#### Your instructions
Go through the data line by line from the top, retyping each exactly, and end with the line that contains "Task: Increase intel effort for Germany".

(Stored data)
******************************

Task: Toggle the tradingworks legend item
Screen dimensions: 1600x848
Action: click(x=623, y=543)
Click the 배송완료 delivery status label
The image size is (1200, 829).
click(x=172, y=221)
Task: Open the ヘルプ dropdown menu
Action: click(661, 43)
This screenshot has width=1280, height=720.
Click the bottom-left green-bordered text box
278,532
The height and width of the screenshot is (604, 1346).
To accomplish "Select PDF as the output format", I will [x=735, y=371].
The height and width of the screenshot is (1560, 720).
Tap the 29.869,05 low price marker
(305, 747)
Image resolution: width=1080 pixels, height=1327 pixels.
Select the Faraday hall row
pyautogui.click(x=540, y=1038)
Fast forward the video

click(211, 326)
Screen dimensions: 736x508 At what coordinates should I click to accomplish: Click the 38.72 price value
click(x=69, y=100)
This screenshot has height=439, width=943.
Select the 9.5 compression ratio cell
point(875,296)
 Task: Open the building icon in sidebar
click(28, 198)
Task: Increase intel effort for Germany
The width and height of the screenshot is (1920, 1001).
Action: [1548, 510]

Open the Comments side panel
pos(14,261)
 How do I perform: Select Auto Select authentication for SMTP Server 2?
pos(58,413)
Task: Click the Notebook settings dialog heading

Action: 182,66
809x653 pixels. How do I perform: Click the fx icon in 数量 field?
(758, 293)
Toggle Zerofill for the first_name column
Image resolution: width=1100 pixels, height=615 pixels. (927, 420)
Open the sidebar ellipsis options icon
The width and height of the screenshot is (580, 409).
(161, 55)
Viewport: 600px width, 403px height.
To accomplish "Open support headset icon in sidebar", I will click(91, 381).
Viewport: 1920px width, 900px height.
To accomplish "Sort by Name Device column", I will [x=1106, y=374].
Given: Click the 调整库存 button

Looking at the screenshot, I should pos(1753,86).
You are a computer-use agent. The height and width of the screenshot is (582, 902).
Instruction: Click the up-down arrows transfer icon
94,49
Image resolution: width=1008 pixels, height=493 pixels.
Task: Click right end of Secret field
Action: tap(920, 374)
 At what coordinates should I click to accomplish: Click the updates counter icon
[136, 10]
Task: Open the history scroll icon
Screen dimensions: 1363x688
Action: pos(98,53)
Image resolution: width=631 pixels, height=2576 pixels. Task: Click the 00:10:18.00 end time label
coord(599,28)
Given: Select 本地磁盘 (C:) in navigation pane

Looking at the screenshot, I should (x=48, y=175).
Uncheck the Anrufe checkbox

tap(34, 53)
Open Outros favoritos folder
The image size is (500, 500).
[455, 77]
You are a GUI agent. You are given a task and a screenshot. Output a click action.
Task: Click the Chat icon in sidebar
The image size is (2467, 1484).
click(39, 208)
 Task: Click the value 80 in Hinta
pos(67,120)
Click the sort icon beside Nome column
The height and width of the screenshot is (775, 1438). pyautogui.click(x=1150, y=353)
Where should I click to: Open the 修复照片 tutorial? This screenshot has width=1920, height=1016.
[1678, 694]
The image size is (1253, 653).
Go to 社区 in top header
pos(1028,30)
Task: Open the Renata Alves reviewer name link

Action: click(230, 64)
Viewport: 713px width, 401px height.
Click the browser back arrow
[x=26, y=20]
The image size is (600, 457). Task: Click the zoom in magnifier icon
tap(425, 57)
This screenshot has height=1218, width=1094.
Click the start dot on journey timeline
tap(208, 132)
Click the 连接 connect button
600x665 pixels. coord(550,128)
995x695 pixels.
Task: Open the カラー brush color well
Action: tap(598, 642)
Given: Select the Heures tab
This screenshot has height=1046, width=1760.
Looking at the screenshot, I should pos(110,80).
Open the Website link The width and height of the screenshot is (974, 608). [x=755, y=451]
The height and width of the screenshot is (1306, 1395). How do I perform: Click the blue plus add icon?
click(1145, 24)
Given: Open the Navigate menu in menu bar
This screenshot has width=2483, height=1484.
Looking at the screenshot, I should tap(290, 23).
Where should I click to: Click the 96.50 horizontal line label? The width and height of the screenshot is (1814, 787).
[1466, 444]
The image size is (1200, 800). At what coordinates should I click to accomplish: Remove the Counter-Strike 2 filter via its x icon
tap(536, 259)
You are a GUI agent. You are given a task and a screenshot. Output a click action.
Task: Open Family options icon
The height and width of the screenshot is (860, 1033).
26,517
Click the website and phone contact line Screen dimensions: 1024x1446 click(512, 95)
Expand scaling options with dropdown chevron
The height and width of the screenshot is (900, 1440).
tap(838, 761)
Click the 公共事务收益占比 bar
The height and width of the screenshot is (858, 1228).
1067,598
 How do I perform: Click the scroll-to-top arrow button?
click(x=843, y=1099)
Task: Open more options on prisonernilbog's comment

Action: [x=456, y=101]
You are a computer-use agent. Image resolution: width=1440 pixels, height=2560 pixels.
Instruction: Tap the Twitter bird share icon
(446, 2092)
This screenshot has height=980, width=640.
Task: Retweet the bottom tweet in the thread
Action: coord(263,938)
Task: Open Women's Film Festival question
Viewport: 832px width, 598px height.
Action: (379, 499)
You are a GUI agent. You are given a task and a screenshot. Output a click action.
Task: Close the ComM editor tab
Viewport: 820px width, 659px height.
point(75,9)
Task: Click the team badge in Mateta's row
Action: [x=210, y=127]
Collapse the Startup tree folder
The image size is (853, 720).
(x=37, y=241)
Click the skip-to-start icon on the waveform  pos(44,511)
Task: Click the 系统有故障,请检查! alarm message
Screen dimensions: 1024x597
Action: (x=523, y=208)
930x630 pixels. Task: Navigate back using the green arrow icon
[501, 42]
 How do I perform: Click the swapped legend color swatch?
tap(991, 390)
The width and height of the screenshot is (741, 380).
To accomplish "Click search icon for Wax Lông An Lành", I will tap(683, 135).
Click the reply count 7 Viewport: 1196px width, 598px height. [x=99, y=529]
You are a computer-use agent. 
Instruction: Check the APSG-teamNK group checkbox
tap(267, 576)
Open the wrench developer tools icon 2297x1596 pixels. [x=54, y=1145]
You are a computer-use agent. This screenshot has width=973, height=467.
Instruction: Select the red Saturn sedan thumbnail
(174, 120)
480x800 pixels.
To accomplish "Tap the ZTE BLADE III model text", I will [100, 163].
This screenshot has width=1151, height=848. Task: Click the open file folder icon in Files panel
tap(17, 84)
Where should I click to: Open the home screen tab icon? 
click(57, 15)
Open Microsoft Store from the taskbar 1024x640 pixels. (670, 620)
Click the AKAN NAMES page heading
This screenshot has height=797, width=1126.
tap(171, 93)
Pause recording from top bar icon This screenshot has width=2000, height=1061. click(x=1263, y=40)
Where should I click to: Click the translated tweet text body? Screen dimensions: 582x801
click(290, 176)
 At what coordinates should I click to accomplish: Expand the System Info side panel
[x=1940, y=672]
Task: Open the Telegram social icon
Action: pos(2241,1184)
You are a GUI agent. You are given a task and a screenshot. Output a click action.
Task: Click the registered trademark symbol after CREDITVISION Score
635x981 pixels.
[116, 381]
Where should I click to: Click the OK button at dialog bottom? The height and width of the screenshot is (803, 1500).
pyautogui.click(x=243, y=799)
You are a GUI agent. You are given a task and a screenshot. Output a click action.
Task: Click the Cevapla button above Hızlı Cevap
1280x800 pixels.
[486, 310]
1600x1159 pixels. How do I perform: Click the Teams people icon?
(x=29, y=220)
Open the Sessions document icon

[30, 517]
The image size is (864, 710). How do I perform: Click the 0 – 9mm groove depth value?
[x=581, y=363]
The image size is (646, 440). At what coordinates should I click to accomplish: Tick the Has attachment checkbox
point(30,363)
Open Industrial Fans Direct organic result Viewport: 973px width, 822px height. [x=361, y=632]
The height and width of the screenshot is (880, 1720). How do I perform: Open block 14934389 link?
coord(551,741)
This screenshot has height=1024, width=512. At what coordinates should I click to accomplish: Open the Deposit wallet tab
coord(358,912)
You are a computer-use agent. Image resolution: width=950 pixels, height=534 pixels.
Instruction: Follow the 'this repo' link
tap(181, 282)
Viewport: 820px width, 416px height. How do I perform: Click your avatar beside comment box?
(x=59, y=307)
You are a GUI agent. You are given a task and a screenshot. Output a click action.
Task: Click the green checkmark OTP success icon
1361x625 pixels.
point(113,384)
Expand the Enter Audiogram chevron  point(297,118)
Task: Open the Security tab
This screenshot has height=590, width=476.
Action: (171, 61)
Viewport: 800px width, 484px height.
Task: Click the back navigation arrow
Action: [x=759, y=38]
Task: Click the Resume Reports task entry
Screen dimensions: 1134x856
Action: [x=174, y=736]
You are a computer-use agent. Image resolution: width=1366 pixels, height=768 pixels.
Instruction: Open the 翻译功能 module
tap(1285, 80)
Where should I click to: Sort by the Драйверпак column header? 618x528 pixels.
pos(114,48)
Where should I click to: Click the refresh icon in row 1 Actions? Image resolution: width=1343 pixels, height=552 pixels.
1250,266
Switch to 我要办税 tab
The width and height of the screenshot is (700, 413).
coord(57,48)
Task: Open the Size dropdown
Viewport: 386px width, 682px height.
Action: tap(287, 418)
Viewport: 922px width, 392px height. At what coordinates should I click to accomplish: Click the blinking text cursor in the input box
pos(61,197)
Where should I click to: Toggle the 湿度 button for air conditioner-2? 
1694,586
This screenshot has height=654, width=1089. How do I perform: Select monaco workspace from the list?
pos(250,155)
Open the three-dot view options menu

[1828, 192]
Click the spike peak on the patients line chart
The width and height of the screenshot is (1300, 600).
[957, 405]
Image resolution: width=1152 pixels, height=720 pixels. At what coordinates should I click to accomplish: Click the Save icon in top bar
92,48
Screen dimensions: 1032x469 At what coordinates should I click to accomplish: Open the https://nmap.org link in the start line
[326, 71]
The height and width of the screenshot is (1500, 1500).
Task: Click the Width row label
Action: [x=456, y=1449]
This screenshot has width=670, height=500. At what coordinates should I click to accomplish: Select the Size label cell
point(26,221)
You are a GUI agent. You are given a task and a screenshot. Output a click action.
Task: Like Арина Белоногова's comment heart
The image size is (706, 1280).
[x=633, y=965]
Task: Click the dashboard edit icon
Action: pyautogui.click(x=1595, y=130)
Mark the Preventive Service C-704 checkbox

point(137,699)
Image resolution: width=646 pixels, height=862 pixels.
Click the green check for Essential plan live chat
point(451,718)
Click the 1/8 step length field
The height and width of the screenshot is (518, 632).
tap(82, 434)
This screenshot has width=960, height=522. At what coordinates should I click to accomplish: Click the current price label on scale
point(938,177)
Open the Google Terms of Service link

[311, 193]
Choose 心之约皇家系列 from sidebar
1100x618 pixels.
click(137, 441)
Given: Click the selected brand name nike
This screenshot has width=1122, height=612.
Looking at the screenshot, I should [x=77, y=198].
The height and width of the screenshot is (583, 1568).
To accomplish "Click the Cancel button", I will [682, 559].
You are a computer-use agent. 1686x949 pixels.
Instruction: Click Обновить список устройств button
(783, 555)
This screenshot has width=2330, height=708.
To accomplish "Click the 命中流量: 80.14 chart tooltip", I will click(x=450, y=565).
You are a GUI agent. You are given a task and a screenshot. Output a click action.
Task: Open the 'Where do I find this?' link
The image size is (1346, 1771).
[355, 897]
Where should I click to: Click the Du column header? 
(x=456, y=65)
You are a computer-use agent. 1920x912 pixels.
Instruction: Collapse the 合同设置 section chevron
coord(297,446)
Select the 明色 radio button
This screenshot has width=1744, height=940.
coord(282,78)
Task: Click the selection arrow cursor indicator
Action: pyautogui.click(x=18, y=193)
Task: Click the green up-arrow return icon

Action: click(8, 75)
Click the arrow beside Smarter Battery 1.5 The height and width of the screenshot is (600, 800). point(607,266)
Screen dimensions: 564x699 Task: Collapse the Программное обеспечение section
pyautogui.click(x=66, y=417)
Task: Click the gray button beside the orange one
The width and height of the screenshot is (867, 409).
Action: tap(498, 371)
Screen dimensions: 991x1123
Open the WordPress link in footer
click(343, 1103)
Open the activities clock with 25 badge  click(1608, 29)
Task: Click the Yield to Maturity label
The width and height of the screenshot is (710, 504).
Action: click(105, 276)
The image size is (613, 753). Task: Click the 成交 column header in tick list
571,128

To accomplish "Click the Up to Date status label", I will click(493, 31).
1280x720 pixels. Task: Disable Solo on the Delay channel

******************************

#### Solved exercise
Task: Toggle the tradingworks legend item
Screen dimensions: 1600x848
Action: click(x=623, y=543)
Click the 배송완료 delivery status label
The image size is (1200, 829).
click(x=172, y=221)
Task: Open the ヘルプ dropdown menu
Action: click(661, 43)
This screenshot has width=1280, height=720.
Click the bottom-left green-bordered text box
278,532
The height and width of the screenshot is (604, 1346).
To accomplish "Select PDF as the output format", I will [x=735, y=371].
The height and width of the screenshot is (1560, 720).
Tap the 29.869,05 low price marker
(305, 747)
Image resolution: width=1080 pixels, height=1327 pixels.
Select the Faraday hall row
pyautogui.click(x=540, y=1038)
Fast forward the video

click(211, 326)
Screen dimensions: 736x508 At what coordinates should I click to accomplish: Click the 38.72 price value
click(x=69, y=100)
This screenshot has height=439, width=943.
Select the 9.5 compression ratio cell
point(875,296)
 Task: Open the building icon in sidebar
click(28, 198)
Task: Increase intel effort for Germany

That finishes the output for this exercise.